**WHAT YOU HAVE TO DO**
Sift the listing for lines that hold the string "Telegram" and pull them out.

**WORKING DATA**
========================

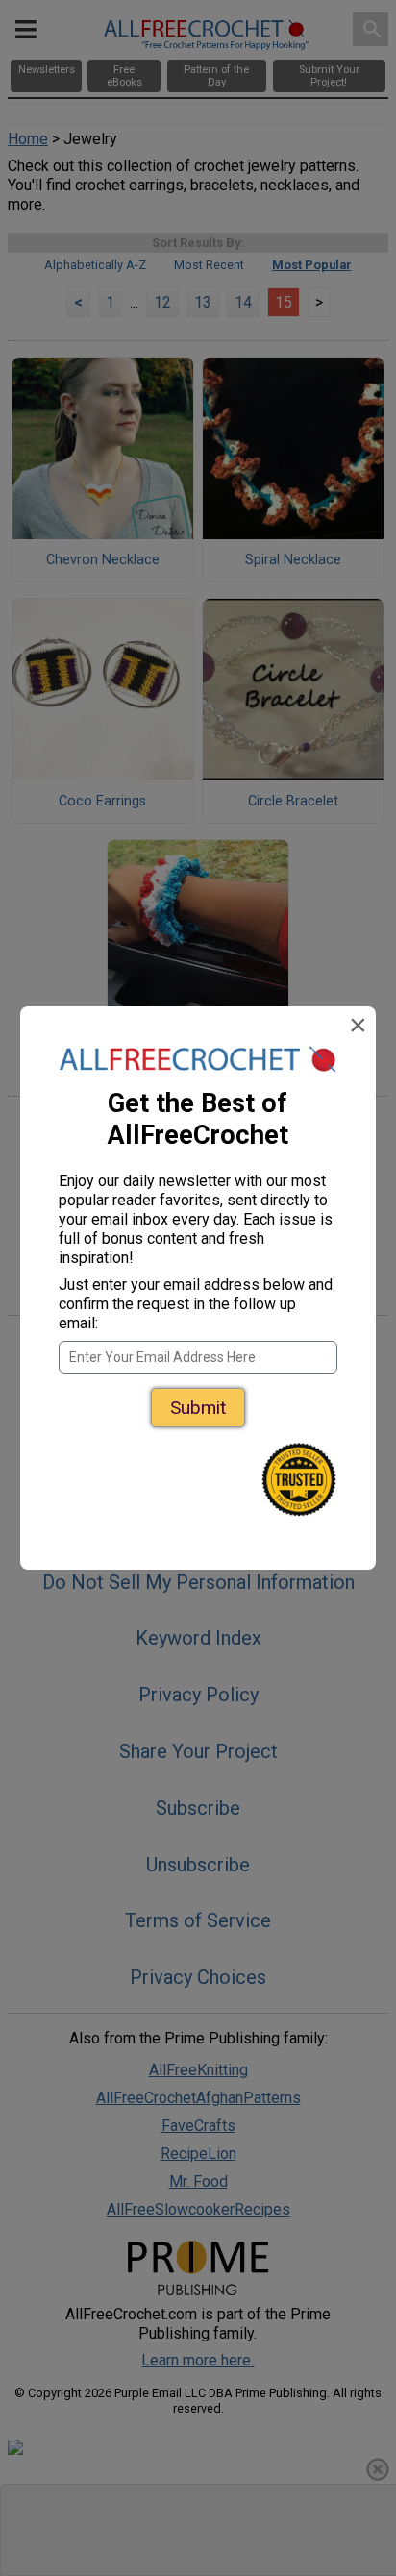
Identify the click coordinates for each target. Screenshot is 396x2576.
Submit (198, 1408)
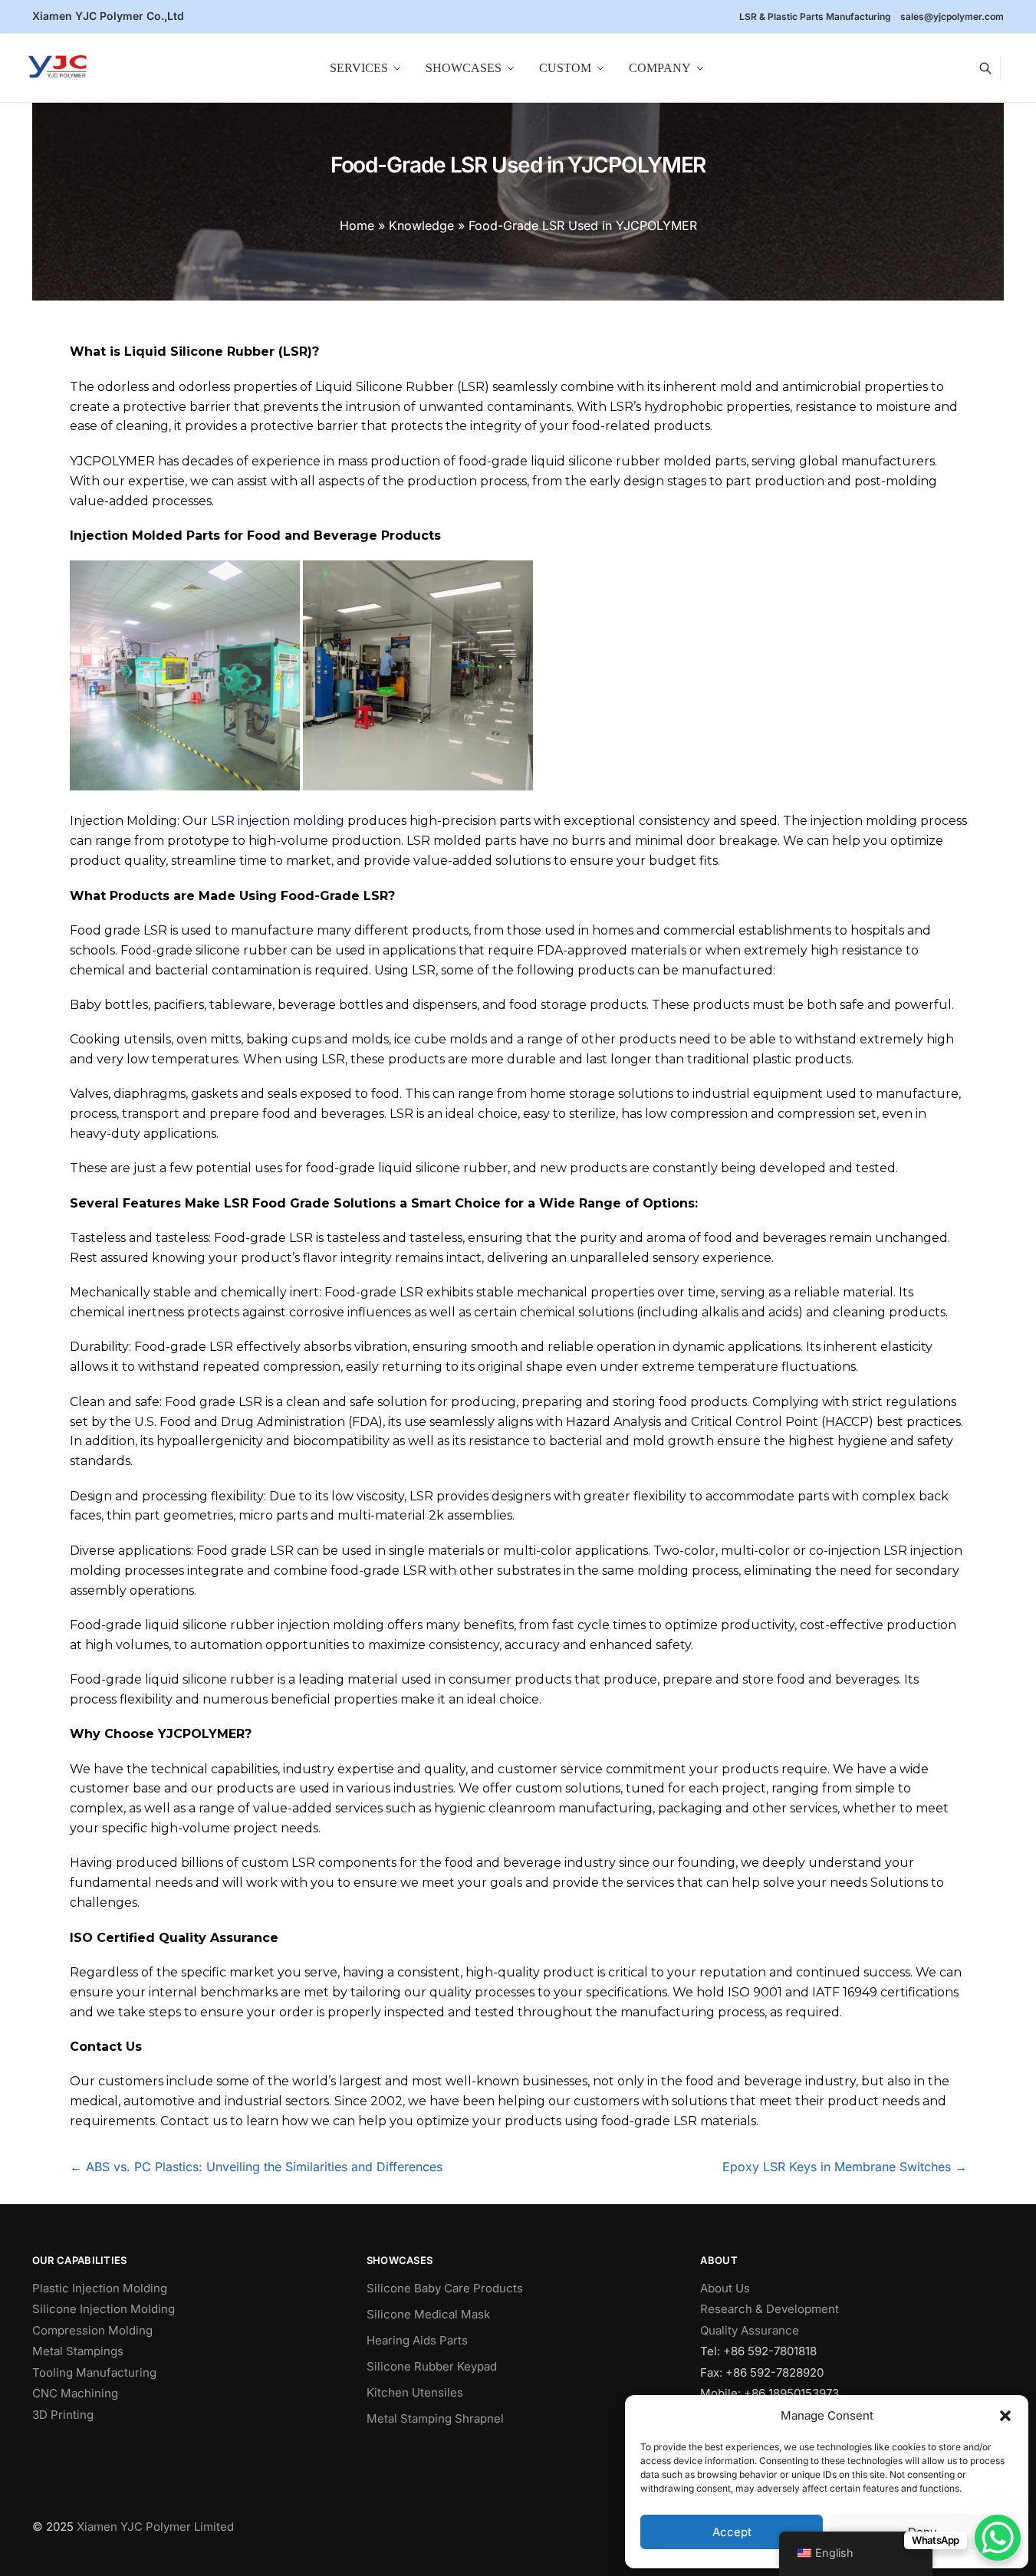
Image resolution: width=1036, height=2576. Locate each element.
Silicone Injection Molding (103, 2309)
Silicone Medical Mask (428, 2314)
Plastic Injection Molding (99, 2288)
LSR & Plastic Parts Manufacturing (815, 16)
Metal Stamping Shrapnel (435, 2418)
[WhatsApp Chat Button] (998, 2538)
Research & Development (769, 2309)
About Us (725, 2288)
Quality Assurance (749, 2330)
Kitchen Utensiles (415, 2392)
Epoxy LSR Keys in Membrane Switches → (844, 2166)
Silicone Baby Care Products (445, 2288)
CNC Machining (75, 2393)
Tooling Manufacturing (94, 2372)
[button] (1005, 2415)
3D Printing (63, 2414)
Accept (732, 2532)
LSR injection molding (277, 820)
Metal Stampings (77, 2351)
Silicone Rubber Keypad (432, 2366)
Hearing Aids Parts (417, 2340)
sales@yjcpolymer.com (952, 16)
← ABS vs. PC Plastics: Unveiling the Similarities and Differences (256, 2166)
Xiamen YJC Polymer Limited (155, 2526)
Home (357, 225)
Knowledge (421, 225)
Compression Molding (92, 2330)
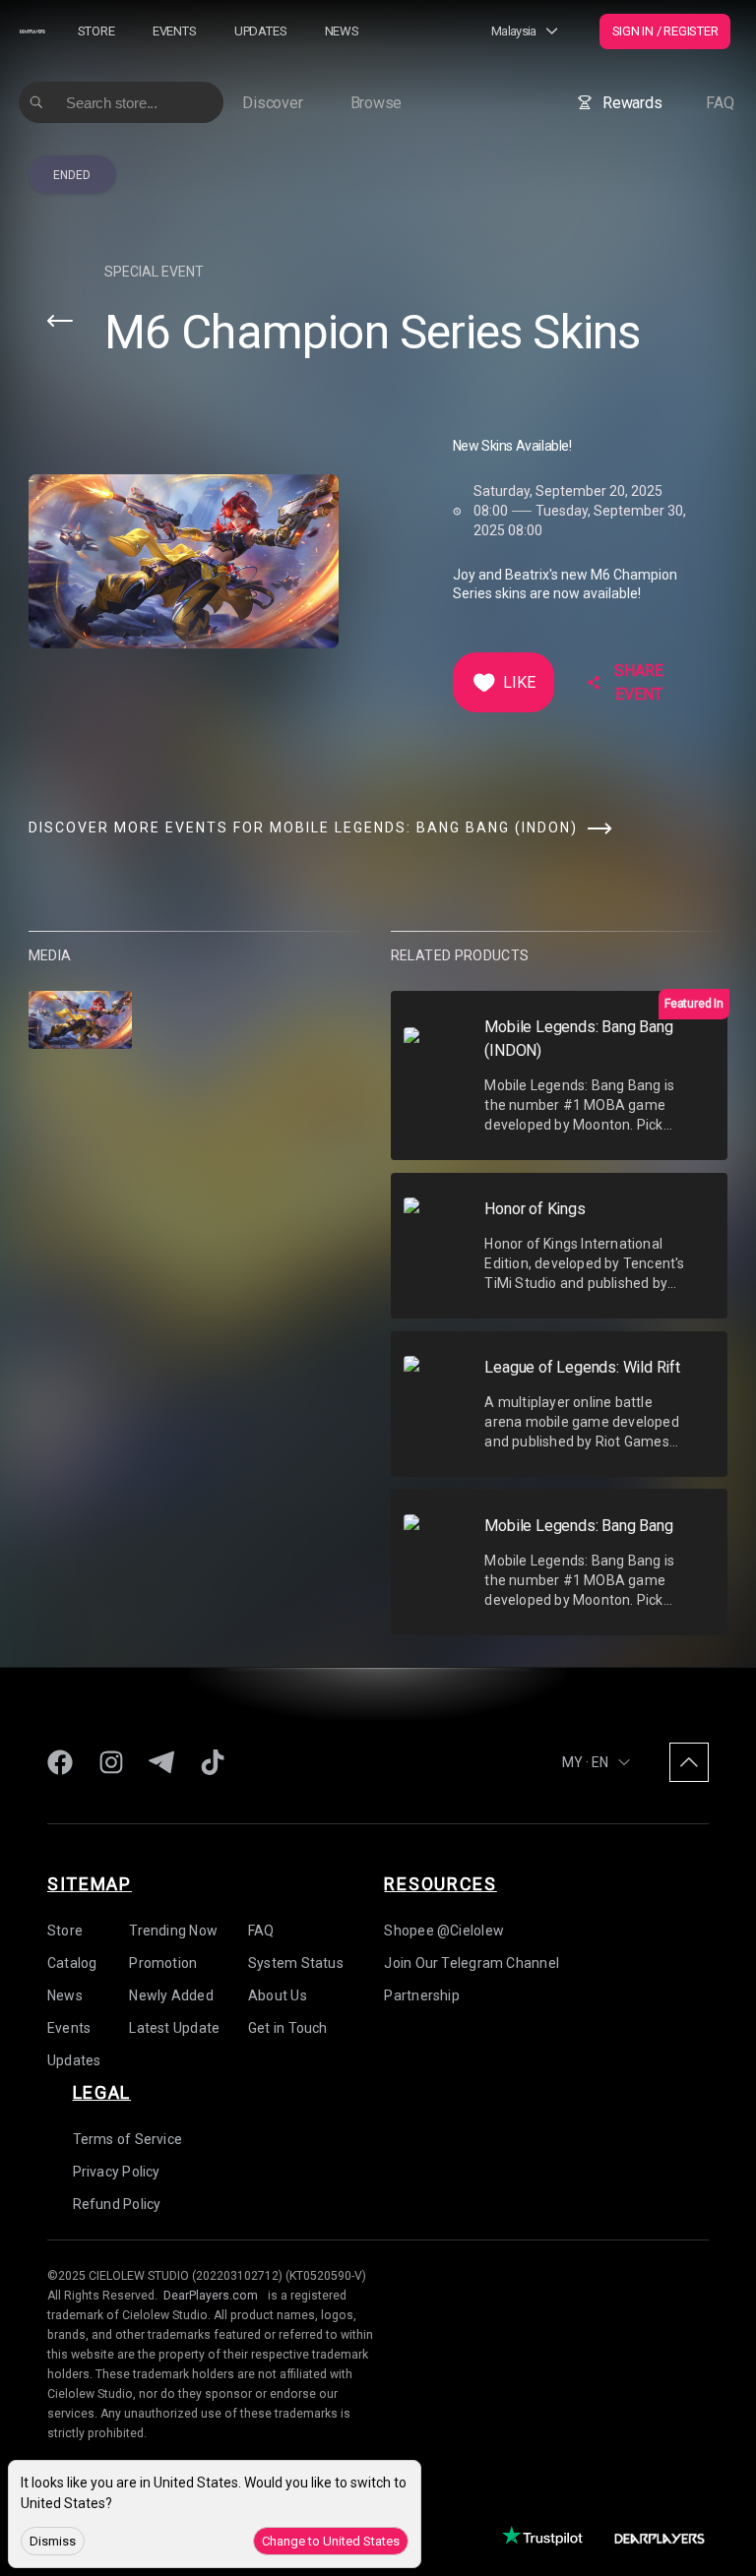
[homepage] (32, 31)
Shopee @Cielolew (444, 1929)
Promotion (163, 1962)
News (342, 31)
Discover (272, 102)
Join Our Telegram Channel (471, 1962)
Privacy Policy (116, 2170)
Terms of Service (128, 2138)
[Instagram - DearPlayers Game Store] (111, 1762)
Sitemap (89, 1882)
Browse (376, 102)
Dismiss (53, 2541)
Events (175, 31)
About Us (277, 1994)
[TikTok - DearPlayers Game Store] (212, 1762)
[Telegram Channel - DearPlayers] (161, 1762)
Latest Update (174, 2027)
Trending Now (173, 1929)
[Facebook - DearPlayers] (60, 1762)
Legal (102, 2091)
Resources (440, 1882)
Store (96, 31)
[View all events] (60, 320)
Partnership (421, 1994)
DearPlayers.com (210, 2294)
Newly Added (171, 1994)
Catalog (72, 1962)
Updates (260, 31)
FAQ (719, 102)
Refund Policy (117, 2203)
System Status (296, 1962)
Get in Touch (288, 2027)
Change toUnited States (331, 2541)
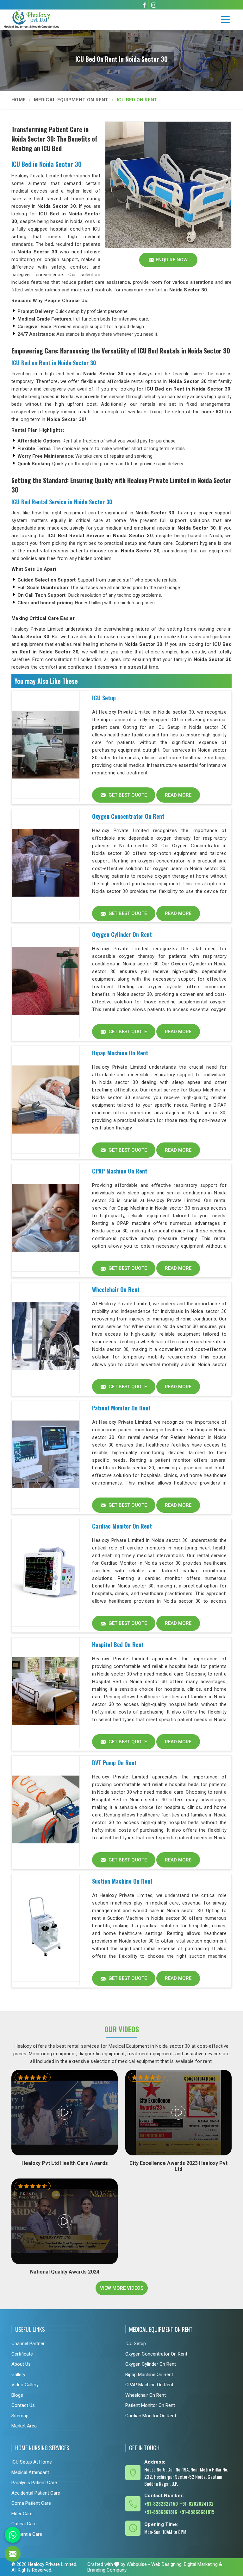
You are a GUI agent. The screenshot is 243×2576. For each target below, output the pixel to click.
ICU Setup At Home (31, 2462)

========================

**YOUR SOLUTION**
Join Our Telegram Channel (471, 1962)
[Telegram Channel - DearPlayers] (161, 1762)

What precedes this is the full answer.